Task details
Every line in the data below that includes "Viewport" belongs in the answer, copied as it stands.

[Exercise materials Boundary: Start]

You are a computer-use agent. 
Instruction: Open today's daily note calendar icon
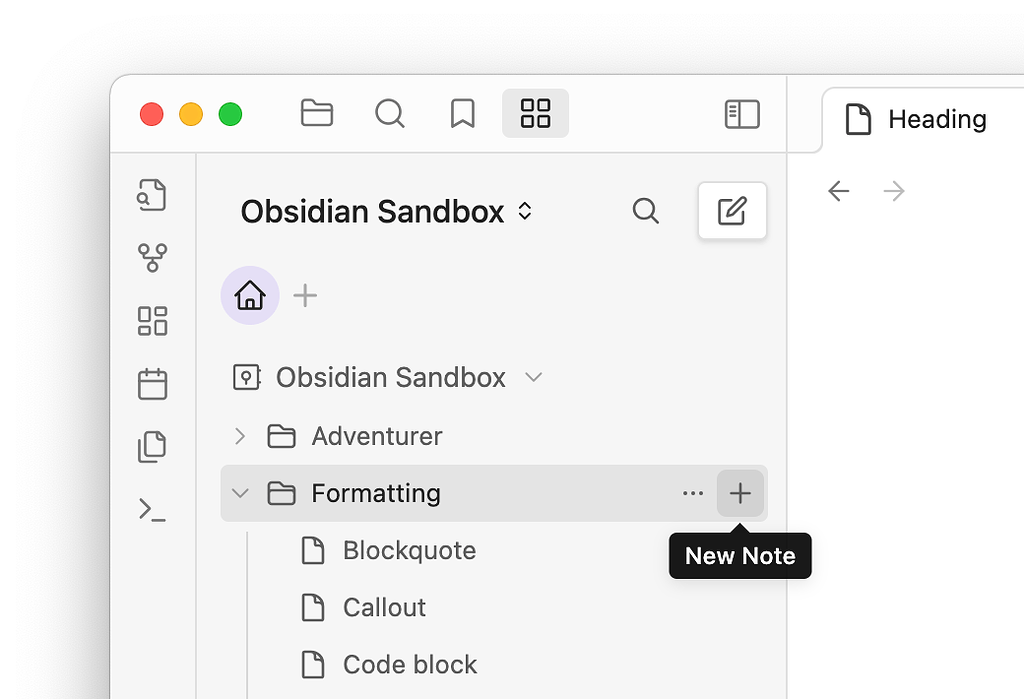click(x=152, y=384)
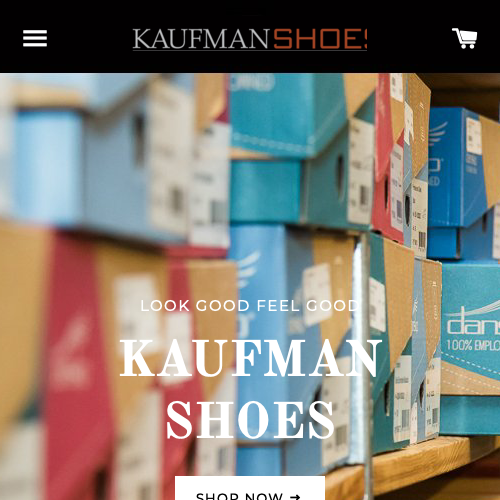Click the arrow inside SHOP NOW button
The width and height of the screenshot is (500, 500).
click(x=295, y=497)
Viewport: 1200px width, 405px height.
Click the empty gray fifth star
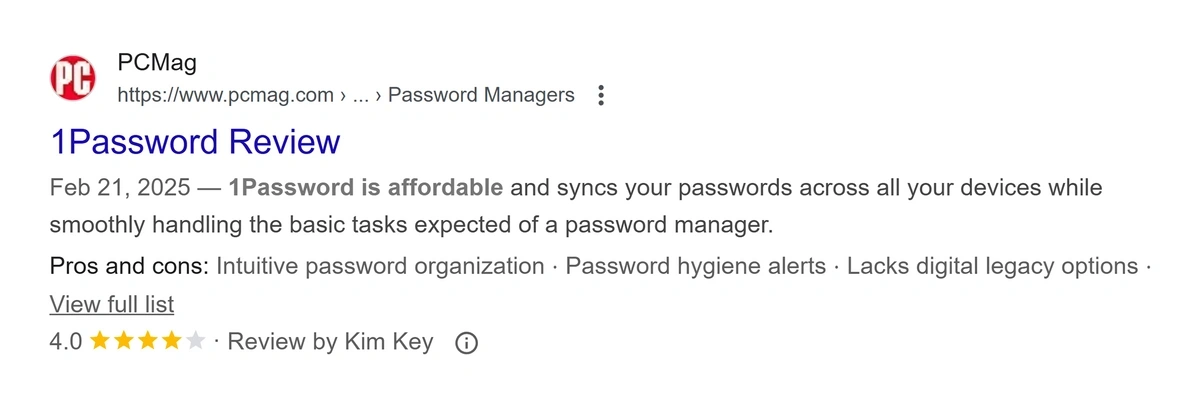(196, 342)
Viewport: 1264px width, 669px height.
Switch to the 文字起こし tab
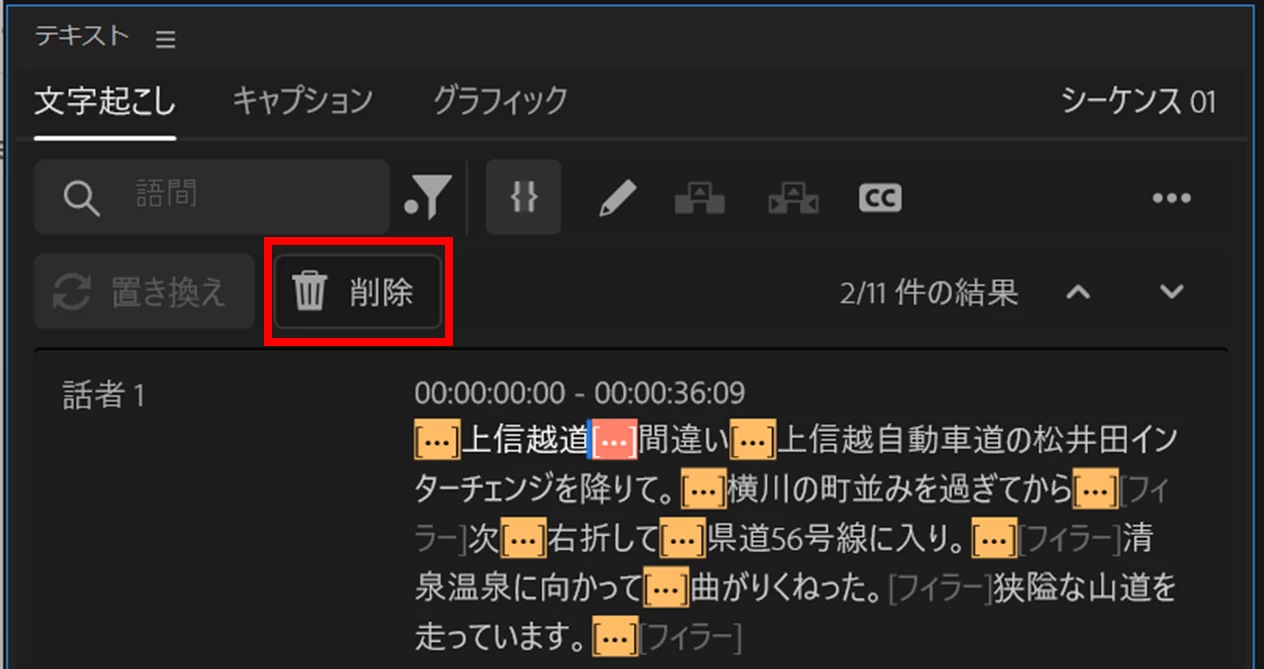pyautogui.click(x=105, y=101)
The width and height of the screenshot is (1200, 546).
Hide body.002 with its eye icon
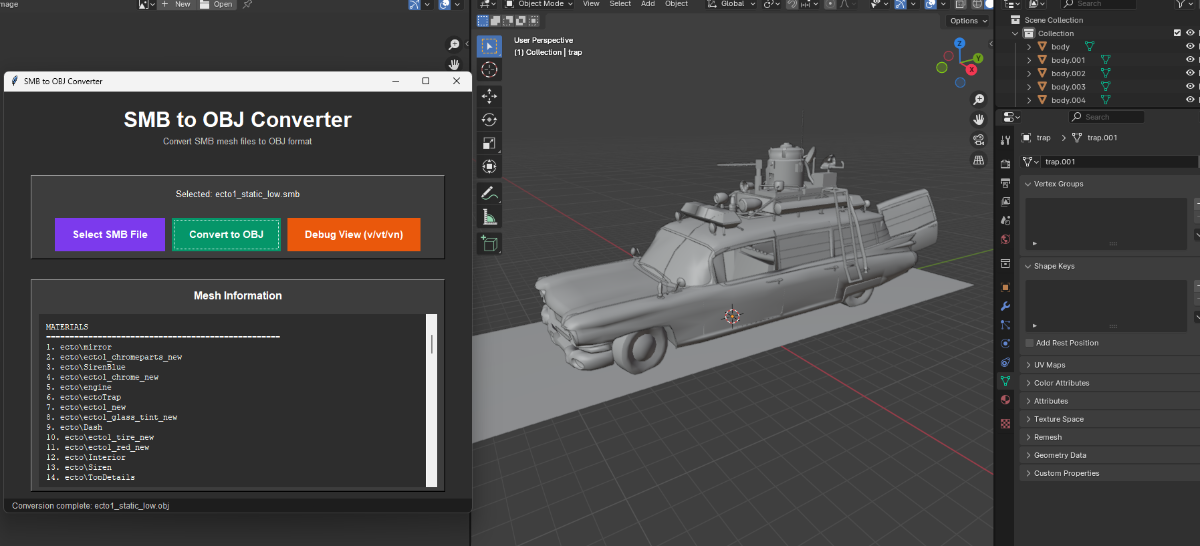click(1189, 73)

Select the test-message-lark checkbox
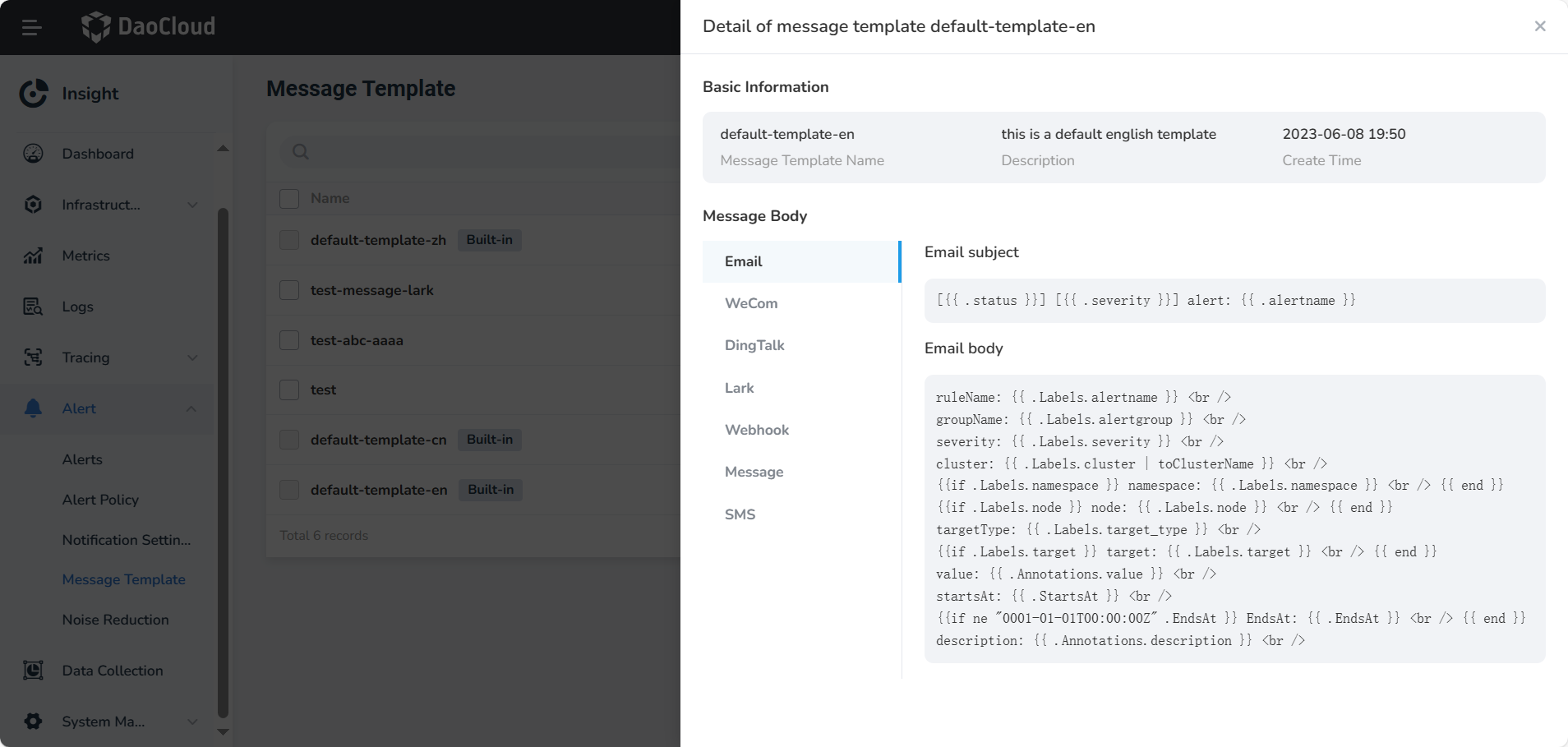pos(289,290)
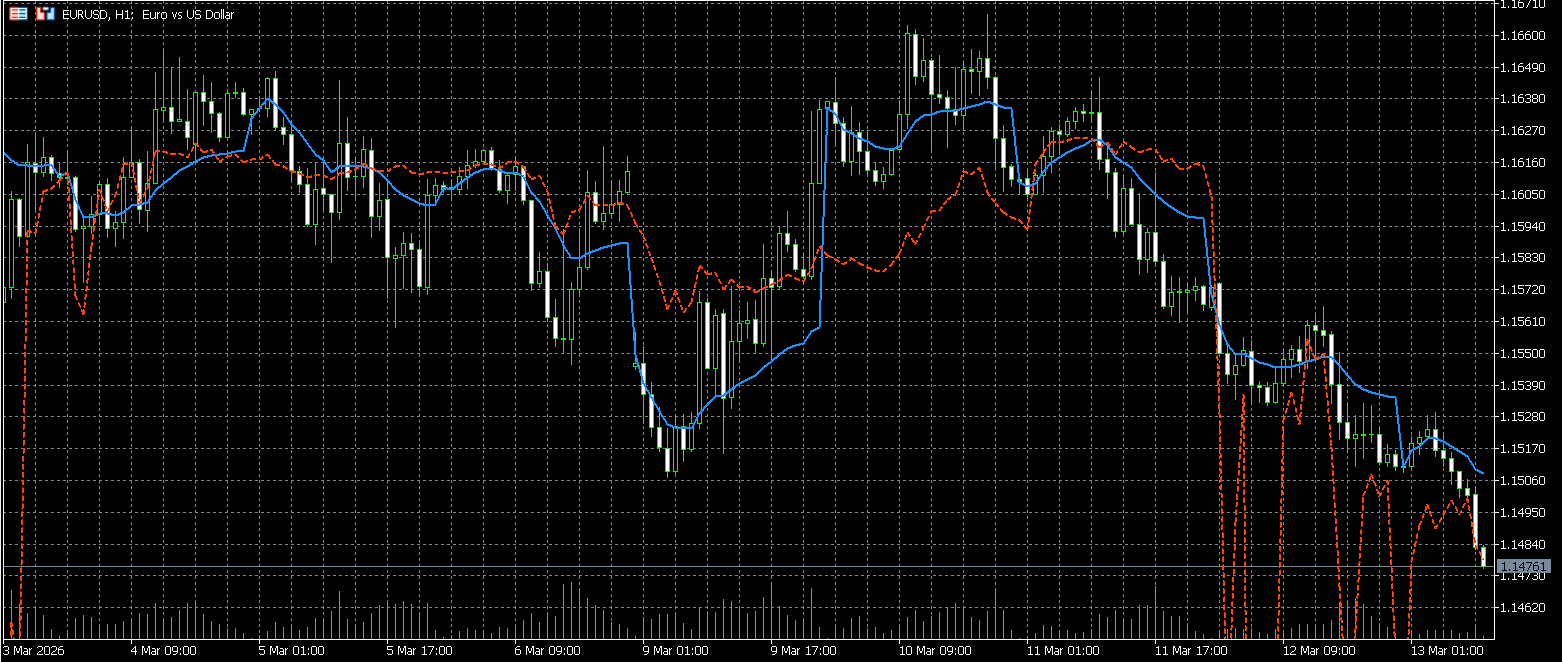Select the 1.15500 price level label
Screen dimensions: 1562x662
point(1525,354)
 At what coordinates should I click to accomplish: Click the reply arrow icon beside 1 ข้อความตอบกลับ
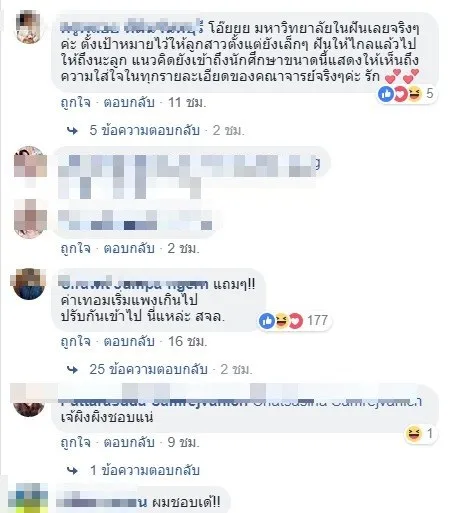click(x=72, y=470)
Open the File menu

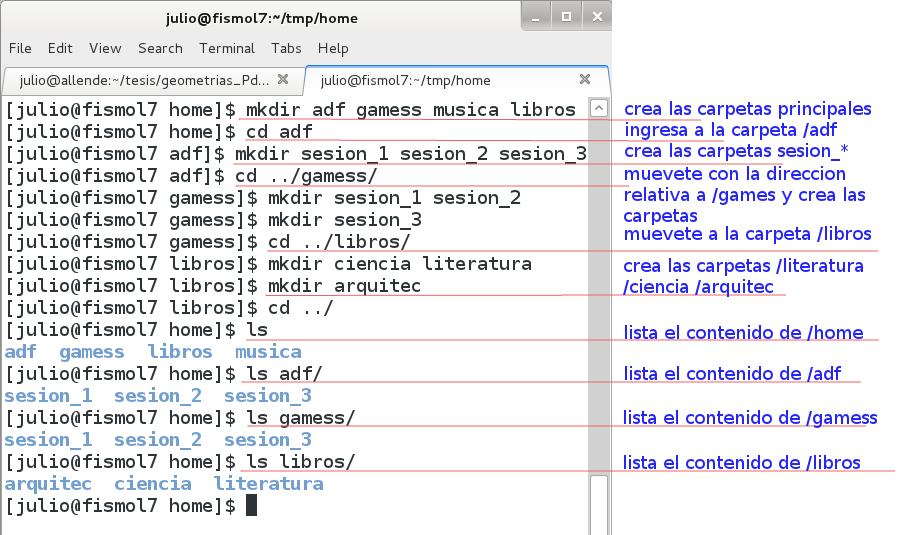[x=20, y=48]
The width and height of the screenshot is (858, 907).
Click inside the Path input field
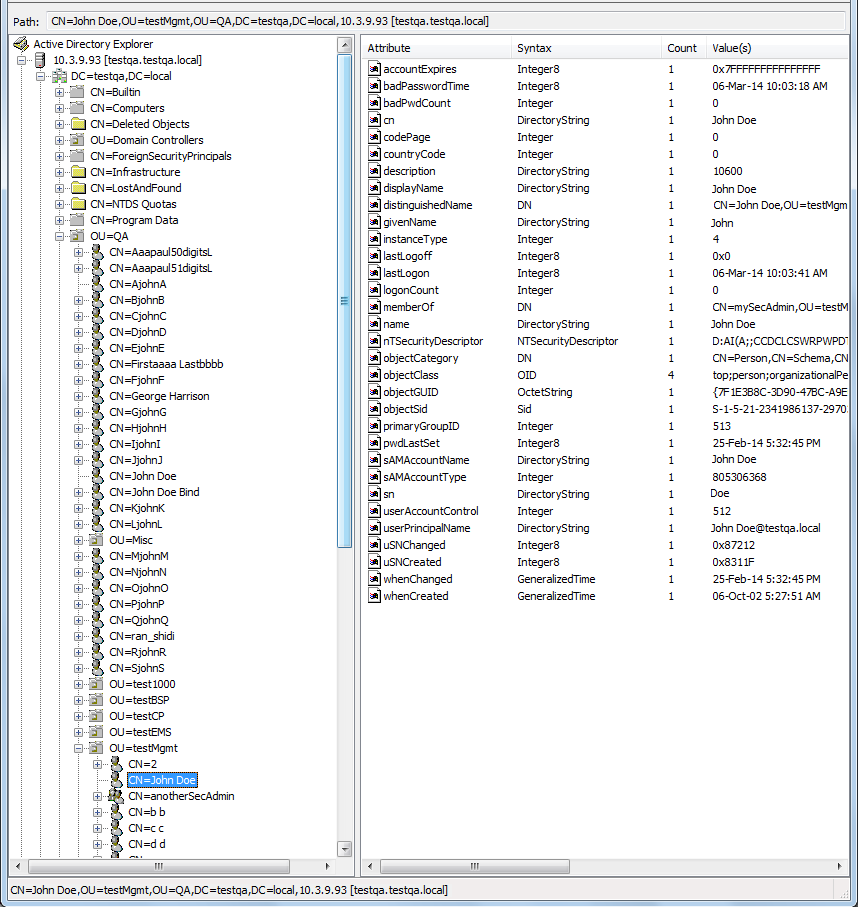click(x=400, y=18)
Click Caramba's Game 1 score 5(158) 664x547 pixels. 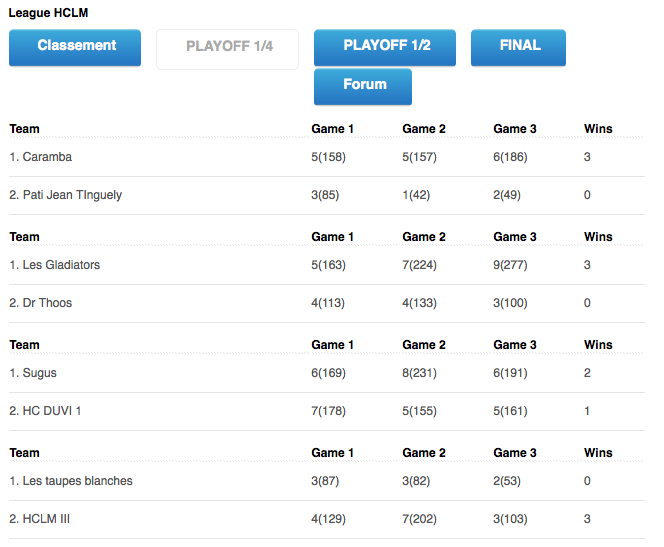click(329, 157)
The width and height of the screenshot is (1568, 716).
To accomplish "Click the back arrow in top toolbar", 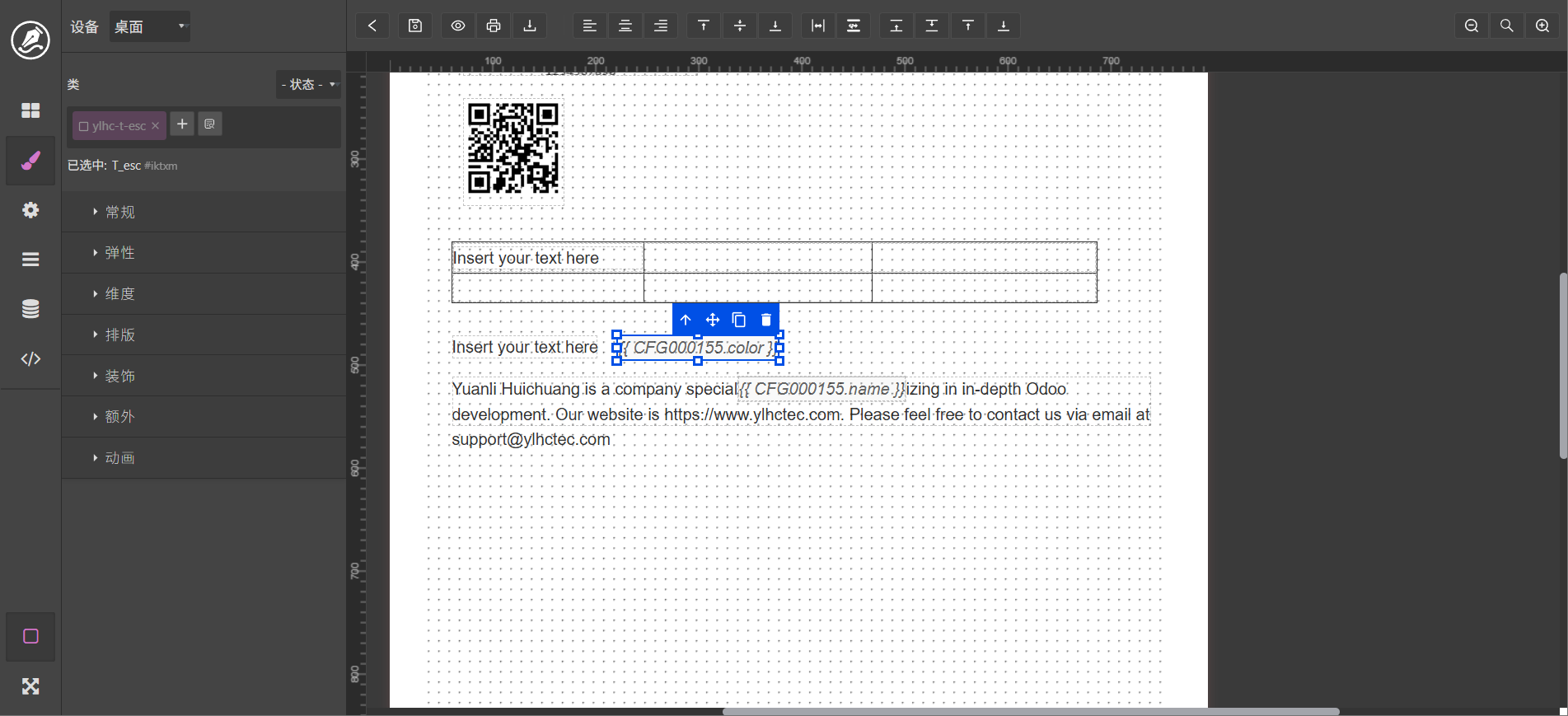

[Exercise materials Boundary: End]

Worked solution
Viewport: 1200px width, 405px height.
Viewport: 1264px width, 669px height.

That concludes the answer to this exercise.